The whole listing is to be set down again without alteration.

----

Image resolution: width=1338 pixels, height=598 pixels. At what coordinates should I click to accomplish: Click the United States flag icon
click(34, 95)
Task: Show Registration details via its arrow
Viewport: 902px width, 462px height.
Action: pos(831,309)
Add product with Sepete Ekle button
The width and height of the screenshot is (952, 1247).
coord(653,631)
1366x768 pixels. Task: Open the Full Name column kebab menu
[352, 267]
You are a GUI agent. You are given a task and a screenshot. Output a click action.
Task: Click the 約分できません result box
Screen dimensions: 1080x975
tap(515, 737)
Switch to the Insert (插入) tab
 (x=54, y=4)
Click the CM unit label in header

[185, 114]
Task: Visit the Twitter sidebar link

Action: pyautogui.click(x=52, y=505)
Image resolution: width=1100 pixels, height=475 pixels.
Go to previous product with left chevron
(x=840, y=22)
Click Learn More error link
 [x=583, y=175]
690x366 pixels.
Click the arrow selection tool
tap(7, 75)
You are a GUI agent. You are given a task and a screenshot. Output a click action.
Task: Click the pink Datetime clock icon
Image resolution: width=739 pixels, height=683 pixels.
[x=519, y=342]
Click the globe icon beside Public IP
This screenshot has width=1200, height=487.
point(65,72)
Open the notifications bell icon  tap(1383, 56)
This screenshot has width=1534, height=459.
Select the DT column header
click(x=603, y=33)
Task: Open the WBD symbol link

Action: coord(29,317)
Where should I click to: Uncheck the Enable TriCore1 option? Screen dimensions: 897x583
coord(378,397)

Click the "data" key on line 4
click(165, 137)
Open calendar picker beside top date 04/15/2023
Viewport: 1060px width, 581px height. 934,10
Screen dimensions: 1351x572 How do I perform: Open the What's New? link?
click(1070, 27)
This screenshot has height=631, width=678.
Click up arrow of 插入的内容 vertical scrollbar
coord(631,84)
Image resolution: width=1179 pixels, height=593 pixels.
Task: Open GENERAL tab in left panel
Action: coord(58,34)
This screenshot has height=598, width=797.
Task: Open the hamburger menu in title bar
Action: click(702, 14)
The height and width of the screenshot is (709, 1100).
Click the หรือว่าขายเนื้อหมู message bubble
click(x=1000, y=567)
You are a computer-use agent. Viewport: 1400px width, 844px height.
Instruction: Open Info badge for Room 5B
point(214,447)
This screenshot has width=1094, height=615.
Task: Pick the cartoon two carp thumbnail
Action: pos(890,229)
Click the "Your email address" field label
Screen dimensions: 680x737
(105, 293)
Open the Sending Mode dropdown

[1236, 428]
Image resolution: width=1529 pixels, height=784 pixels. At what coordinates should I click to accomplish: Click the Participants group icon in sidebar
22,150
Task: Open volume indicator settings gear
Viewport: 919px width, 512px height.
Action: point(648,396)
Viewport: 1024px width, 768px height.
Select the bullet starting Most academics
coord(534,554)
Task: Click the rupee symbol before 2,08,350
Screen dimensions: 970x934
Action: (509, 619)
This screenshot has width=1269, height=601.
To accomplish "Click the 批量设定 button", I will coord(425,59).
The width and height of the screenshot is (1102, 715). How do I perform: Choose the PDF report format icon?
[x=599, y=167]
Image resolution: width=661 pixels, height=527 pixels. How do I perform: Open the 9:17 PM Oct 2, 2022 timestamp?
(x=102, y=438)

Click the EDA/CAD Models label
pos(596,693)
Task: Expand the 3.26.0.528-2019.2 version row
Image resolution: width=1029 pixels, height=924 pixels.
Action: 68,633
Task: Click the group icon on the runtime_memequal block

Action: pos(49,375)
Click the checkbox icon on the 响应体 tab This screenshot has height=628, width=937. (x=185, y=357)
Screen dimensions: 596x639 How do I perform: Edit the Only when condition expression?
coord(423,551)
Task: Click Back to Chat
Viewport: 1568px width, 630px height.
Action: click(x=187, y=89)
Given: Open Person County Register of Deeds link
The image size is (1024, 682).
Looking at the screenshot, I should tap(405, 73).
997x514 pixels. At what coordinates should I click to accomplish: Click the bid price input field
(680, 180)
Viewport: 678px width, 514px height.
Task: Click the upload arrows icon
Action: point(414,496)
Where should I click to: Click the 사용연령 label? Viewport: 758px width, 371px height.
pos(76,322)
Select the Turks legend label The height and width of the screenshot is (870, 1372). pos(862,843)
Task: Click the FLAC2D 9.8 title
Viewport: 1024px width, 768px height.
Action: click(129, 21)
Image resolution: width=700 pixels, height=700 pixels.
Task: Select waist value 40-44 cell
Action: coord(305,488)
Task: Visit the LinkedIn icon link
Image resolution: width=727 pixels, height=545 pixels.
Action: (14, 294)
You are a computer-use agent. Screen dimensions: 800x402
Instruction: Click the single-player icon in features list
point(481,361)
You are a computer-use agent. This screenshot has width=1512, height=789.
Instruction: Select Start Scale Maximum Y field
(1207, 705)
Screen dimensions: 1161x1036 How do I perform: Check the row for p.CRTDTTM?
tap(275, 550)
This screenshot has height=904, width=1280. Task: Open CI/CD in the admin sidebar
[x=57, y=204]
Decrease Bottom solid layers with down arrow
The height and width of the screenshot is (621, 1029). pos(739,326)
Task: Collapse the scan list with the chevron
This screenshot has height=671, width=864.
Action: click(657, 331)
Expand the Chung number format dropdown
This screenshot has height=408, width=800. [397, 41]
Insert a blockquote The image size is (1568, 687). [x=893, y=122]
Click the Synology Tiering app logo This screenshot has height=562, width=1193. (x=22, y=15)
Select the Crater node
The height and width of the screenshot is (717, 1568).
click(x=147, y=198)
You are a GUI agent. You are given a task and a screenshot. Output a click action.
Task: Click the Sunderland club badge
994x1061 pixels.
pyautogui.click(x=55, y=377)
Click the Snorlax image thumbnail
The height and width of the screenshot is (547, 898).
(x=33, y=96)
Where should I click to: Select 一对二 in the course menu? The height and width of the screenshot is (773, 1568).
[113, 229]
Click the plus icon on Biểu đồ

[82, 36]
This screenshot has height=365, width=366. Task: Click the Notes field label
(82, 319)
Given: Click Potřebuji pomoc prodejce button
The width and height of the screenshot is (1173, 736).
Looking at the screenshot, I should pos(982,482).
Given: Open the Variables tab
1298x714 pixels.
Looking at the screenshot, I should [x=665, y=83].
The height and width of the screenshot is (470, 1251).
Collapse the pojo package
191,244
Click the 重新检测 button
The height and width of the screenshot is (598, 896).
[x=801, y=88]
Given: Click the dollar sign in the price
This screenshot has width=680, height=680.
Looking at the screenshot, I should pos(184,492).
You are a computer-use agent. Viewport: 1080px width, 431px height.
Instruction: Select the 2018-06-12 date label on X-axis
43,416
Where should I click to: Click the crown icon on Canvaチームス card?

----

◆ **RESPONSE AREA**
Image resolution: width=1338 pixels, height=598 pixels. At what coordinates should I click to accomplish: Click the United States flag icon
click(34, 95)
Task: Show Registration details via its arrow
Viewport: 902px width, 462px height.
Action: pos(831,309)
Add product with Sepete Ekle button
The width and height of the screenshot is (952, 1247).
coord(653,631)
1366x768 pixels. Task: Open the Full Name column kebab menu
[352, 267]
You are a GUI agent. You are given a task and a screenshot. Output a click action.
Task: Click the 約分できません result box
Screen dimensions: 1080x975
tap(515, 737)
Switch to the Insert (插入) tab
 (x=54, y=4)
Click the CM unit label in header

[185, 114]
Task: Visit the Twitter sidebar link

Action: pyautogui.click(x=52, y=505)
Image resolution: width=1100 pixels, height=475 pixels.
Go to previous product with left chevron
(x=840, y=22)
Click Learn More error link
 [x=583, y=175]
690x366 pixels.
Click the arrow selection tool
tap(7, 75)
You are a GUI agent. You are given a task and a screenshot. Output a click action.
Task: Click the pink Datetime clock icon
Image resolution: width=739 pixels, height=683 pixels.
[x=519, y=342]
Click the globe icon beside Public IP
This screenshot has width=1200, height=487.
point(65,72)
Open the notifications bell icon  tap(1383, 56)
This screenshot has width=1534, height=459.
Select the DT column header
click(x=603, y=33)
Task: Open the WBD symbol link

Action: coord(29,317)
Where should I click to: Uncheck the Enable TriCore1 option? Screen dimensions: 897x583
coord(378,397)

Click the "data" key on line 4
click(165, 137)
Open calendar picker beside top date 04/15/2023
Viewport: 1060px width, 581px height. 934,10
Screen dimensions: 1351x572 How do I perform: Open the What's New? link?
click(1070, 27)
This screenshot has height=631, width=678.
Click up arrow of 插入的内容 vertical scrollbar
coord(631,84)
Image resolution: width=1179 pixels, height=593 pixels.
Task: Open GENERAL tab in left panel
Action: coord(58,34)
This screenshot has height=598, width=797.
Task: Open the hamburger menu in title bar
Action: click(702, 14)
The height and width of the screenshot is (709, 1100).
Click the หรือว่าขายเนื้อหมู message bubble
click(x=1000, y=567)
You are a computer-use agent. Viewport: 1400px width, 844px height.
Instruction: Open Info badge for Room 5B
point(214,447)
This screenshot has width=1094, height=615.
Task: Pick the cartoon two carp thumbnail
Action: pos(890,229)
Click the "Your email address" field label
Screen dimensions: 680x737
(105, 293)
Open the Sending Mode dropdown

[1236, 428]
Image resolution: width=1529 pixels, height=784 pixels. At what coordinates should I click to accomplish: Click the Participants group icon in sidebar
22,150
Task: Open volume indicator settings gear
Viewport: 919px width, 512px height.
Action: point(648,396)
Viewport: 1024px width, 768px height.
Select the bullet starting Most academics
coord(534,554)
Task: Click the rupee symbol before 2,08,350
Screen dimensions: 970x934
Action: (509, 619)
This screenshot has width=1269, height=601.
To accomplish "Click the 批量设定 button", I will coord(425,59).
The width and height of the screenshot is (1102, 715). How do I perform: Choose the PDF report format icon?
[x=599, y=167]
Image resolution: width=661 pixels, height=527 pixels. How do I perform: Open the 9:17 PM Oct 2, 2022 timestamp?
(x=102, y=438)

Click the EDA/CAD Models label
pos(596,693)
Task: Expand the 3.26.0.528-2019.2 version row
Image resolution: width=1029 pixels, height=924 pixels.
Action: 68,633
Task: Click the group icon on the runtime_memequal block

Action: pos(49,375)
Click the checkbox icon on the 响应体 tab This screenshot has height=628, width=937. (x=185, y=357)
Screen dimensions: 596x639 How do I perform: Edit the Only when condition expression?
coord(423,551)
Task: Click Back to Chat
Viewport: 1568px width, 630px height.
Action: click(x=187, y=89)
Given: Open Person County Register of Deeds link
The image size is (1024, 682).
Looking at the screenshot, I should tap(405, 73).
997x514 pixels. At what coordinates should I click to accomplish: Click the bid price input field
(680, 180)
Viewport: 678px width, 514px height.
Task: Click the upload arrows icon
Action: point(414,496)
Where should I click to: Click the 사용연령 label? Viewport: 758px width, 371px height.
pos(76,322)
Select the Turks legend label The height and width of the screenshot is (870, 1372). pos(862,843)
Task: Click the FLAC2D 9.8 title
Viewport: 1024px width, 768px height.
Action: click(129, 21)
Image resolution: width=700 pixels, height=700 pixels.
Task: Select waist value 40-44 cell
Action: coord(305,488)
Task: Visit the LinkedIn icon link
Image resolution: width=727 pixels, height=545 pixels.
Action: (14, 294)
You are a computer-use agent. Screen dimensions: 800x402
Instruction: Click the single-player icon in features list
point(481,361)
You are a computer-use agent. This screenshot has width=1512, height=789.
Instruction: Select Start Scale Maximum Y field
(1207, 705)
Screen dimensions: 1161x1036 How do I perform: Check the row for p.CRTDTTM?
tap(275, 550)
This screenshot has height=904, width=1280. Task: Open CI/CD in the admin sidebar
[x=57, y=204]
Decrease Bottom solid layers with down arrow
The height and width of the screenshot is (621, 1029). pos(739,326)
Task: Collapse the scan list with the chevron
This screenshot has height=671, width=864.
Action: click(657, 331)
Expand the Chung number format dropdown
This screenshot has height=408, width=800. [397, 41]
Insert a blockquote The image size is (1568, 687). [x=893, y=122]
Click the Synology Tiering app logo This screenshot has height=562, width=1193. (x=22, y=15)
Select the Crater node
The height and width of the screenshot is (717, 1568).
click(x=147, y=198)
You are a GUI agent. You are given a task and a screenshot. Output a click action.
Task: Click the Sunderland club badge
994x1061 pixels.
pyautogui.click(x=55, y=377)
Click the Snorlax image thumbnail
The height and width of the screenshot is (547, 898).
(x=33, y=96)
Where should I click to: Select 一对二 in the course menu? The height and width of the screenshot is (773, 1568).
[113, 229]
Click the plus icon on Biểu đồ

[82, 36]
This screenshot has height=365, width=366. Task: Click the Notes field label
(82, 319)
Given: Click Potřebuji pomoc prodejce button
The width and height of the screenshot is (1173, 736).
Looking at the screenshot, I should pos(982,482).
Given: Open the Variables tab
1298x714 pixels.
Looking at the screenshot, I should [x=665, y=83].
The height and width of the screenshot is (470, 1251).
Collapse the pojo package
191,244
Click the 重新检测 button
The height and width of the screenshot is (598, 896).
[x=801, y=88]
Given: Click the dollar sign in the price
This screenshot has width=680, height=680.
Looking at the screenshot, I should pos(184,492).
You are a computer-use agent. Viewport: 1080px width, 431px height.
Instruction: Select the 2018-06-12 date label on X-axis
43,416
Where should I click to: Click the crown icon on Canvaチームス card?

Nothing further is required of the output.